Fachin pede a Fux adiamento de julgamento sobre suspeição de Moro

Caso envolvendo o ex-juiz da Lava Jato e o ex-presidente Lula foi pautado pelo ministro Gilmar Mendes e contestado pelo relator da operação

atualizado 09/03/2021 13:23

Fachin, que é relator do processo, também pediu manifestações da Procuradoria-Geral da República e da Advocacia-Geral da União Nelson Jr./SCO/STF

Após o ministro Gilmar Mendes decidir pautar na 2ª Turma do Supremo Tribunal Federal (STF) a suspeição do ex-juiz Sergio Moro, pedida pela defesa do ex-presidente Lula, o ministro Edson Fachin, relator dos processos da Operação Lava Jato na Corte, decidiu pedir o adiamento do julgamento e o envio do caso para o presidente da Corte, ministro Luiz Fux – que terá que resolver a divergência.

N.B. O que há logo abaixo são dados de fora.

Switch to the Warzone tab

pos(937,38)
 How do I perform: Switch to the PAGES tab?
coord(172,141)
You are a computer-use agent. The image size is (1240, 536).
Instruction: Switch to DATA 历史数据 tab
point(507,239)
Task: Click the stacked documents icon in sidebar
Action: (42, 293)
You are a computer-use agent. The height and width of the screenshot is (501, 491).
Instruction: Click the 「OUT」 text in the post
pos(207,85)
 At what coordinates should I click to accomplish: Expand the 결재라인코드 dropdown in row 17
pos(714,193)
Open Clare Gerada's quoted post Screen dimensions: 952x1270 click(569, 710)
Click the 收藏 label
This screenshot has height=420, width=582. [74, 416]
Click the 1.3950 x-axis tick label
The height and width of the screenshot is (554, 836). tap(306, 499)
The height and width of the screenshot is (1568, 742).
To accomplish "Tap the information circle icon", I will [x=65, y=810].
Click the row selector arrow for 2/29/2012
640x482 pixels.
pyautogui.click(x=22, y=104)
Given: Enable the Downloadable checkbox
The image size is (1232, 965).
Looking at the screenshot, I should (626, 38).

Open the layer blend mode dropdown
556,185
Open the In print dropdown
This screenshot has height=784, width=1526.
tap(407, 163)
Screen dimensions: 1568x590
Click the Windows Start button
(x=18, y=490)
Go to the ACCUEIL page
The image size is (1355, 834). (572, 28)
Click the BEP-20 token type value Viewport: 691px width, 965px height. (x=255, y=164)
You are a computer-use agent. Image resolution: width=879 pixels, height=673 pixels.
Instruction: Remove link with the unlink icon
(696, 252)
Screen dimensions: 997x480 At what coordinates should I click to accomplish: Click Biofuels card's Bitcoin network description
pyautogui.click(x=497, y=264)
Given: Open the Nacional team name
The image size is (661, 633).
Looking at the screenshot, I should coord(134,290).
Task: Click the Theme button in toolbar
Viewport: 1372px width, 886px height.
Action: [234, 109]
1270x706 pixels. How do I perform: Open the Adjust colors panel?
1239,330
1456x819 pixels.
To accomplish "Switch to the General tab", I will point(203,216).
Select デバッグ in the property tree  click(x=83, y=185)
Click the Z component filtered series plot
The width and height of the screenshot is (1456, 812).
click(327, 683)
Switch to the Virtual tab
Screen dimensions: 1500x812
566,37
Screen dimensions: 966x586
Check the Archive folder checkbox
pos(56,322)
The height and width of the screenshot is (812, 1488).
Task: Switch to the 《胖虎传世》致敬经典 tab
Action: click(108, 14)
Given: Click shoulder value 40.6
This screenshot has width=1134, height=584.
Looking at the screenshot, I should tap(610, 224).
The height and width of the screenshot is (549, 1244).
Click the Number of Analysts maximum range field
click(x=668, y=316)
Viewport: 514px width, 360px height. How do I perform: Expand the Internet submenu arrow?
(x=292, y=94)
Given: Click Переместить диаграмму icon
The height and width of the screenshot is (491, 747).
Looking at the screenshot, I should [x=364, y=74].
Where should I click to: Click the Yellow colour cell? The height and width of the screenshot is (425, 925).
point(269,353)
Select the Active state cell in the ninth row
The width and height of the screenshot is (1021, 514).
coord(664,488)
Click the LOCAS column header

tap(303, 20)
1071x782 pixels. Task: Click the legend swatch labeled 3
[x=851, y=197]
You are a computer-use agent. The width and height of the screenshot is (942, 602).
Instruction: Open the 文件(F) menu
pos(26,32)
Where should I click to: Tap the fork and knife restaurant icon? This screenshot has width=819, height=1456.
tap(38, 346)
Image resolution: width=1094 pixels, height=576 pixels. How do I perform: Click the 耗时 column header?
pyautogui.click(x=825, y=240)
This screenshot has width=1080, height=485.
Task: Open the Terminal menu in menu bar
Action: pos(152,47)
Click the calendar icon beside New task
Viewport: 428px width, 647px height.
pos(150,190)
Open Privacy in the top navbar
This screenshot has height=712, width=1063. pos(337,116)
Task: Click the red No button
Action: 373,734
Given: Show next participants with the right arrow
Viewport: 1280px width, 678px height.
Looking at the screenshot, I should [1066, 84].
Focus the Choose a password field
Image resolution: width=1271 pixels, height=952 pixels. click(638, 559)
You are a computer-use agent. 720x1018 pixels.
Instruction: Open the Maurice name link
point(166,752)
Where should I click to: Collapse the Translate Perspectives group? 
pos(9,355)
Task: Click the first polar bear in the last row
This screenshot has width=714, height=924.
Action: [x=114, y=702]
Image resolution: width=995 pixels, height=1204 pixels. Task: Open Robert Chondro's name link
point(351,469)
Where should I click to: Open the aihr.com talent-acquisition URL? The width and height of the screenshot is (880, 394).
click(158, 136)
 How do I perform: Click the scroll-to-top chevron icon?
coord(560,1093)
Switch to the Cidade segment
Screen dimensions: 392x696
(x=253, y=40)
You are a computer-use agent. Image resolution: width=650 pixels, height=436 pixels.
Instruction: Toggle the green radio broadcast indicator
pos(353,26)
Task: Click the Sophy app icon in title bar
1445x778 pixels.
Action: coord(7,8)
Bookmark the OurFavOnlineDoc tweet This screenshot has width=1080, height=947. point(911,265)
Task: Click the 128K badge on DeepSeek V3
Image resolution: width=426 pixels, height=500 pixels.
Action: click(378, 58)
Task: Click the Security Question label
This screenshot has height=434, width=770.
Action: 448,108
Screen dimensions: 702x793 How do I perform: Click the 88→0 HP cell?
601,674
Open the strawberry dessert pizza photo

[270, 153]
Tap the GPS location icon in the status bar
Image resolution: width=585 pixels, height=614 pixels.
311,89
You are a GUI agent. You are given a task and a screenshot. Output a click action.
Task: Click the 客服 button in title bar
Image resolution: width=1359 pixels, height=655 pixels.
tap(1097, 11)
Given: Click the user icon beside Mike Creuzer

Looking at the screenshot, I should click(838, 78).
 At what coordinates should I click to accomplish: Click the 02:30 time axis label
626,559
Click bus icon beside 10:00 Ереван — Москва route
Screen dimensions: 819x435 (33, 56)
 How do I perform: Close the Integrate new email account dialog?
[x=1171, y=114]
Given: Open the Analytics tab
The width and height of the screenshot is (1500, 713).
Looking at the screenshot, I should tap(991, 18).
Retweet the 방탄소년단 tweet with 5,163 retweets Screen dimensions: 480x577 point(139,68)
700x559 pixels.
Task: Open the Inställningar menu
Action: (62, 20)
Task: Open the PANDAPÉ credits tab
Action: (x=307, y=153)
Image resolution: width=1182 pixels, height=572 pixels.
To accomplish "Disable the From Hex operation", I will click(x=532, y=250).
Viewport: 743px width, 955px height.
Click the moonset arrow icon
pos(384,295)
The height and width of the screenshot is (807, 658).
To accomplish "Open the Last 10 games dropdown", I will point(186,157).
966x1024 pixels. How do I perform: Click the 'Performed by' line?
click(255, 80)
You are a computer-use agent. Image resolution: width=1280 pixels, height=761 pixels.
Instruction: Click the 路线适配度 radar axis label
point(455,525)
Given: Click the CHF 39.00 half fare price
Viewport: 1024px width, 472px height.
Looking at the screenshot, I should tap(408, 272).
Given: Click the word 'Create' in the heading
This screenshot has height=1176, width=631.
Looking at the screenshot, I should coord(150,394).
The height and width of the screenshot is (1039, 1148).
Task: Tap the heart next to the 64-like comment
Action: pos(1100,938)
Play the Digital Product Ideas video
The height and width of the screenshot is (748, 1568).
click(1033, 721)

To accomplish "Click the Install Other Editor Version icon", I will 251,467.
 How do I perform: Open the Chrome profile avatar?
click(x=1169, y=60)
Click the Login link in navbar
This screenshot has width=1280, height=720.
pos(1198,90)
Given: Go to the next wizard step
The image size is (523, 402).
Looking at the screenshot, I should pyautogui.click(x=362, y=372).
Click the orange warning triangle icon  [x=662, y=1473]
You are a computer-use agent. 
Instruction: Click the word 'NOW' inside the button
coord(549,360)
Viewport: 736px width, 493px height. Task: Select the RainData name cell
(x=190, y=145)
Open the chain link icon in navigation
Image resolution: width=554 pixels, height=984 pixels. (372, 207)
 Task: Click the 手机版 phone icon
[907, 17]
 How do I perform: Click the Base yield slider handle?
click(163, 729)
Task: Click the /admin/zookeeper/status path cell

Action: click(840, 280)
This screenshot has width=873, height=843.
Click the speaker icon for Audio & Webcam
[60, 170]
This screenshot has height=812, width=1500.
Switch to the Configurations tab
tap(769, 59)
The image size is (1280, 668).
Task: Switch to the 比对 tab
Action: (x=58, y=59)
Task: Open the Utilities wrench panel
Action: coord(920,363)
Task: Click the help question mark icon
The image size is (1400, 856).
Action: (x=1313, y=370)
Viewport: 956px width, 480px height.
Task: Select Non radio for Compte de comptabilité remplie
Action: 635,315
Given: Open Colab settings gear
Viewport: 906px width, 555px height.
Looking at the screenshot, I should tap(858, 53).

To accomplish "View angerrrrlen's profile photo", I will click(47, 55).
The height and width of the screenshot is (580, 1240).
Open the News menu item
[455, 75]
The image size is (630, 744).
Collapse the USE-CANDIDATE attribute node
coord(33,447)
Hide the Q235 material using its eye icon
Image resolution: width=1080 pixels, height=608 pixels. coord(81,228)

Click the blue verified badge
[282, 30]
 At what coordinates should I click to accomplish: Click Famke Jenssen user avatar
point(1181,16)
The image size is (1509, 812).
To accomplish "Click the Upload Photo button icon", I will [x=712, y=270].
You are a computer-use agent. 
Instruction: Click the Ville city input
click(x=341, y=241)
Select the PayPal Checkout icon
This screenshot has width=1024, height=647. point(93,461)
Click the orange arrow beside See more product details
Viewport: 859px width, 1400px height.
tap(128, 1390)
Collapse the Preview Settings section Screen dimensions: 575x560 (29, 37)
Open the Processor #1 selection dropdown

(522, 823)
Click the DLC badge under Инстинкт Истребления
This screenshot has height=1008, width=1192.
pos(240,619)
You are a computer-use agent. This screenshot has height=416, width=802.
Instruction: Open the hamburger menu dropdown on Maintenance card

“Considerando que a Presidência da Segunda Turma vem de incluir em pauta o HC 164.493, apesar de estar ele concluso neste gabinete e apesar de ter sido julgado prejudicado, indico o adiamento do feito”, escreveu em seu despacho. “Ante o exposto, indico o adiamento e determino a remessa dos autos à Presidência para que resolva questão de ordem”, afirmou.

A decisão de Fachin é mais uma rixa com o ministro Gilmar Mendes, que integra a ala anti-Lava Jato no tribunal.

Com esse movimento, Fachin coloca Fux dentro da estratégia para preservar a Lava Jato. O presidente da corte terá que avaliar se o processo de suspeição poderá ainda ser julgado.

Na segunda, após anular as condenações de Lula, Fachin declarou que o processo de suspeição de Moro tinha o perdido o objeto e não precisava mais ser analisado.

Gilmar Mendes, porém, além de ser presidente da Segunda Turma, havia pedido vista e segurava o julgamento da suspeição de Moro desde o fim de 2018, e decidiu recolocar o processo em julgamento após a entrada do ministro Nunes Marques, por avaliar que a suspeição acabaria  concedida.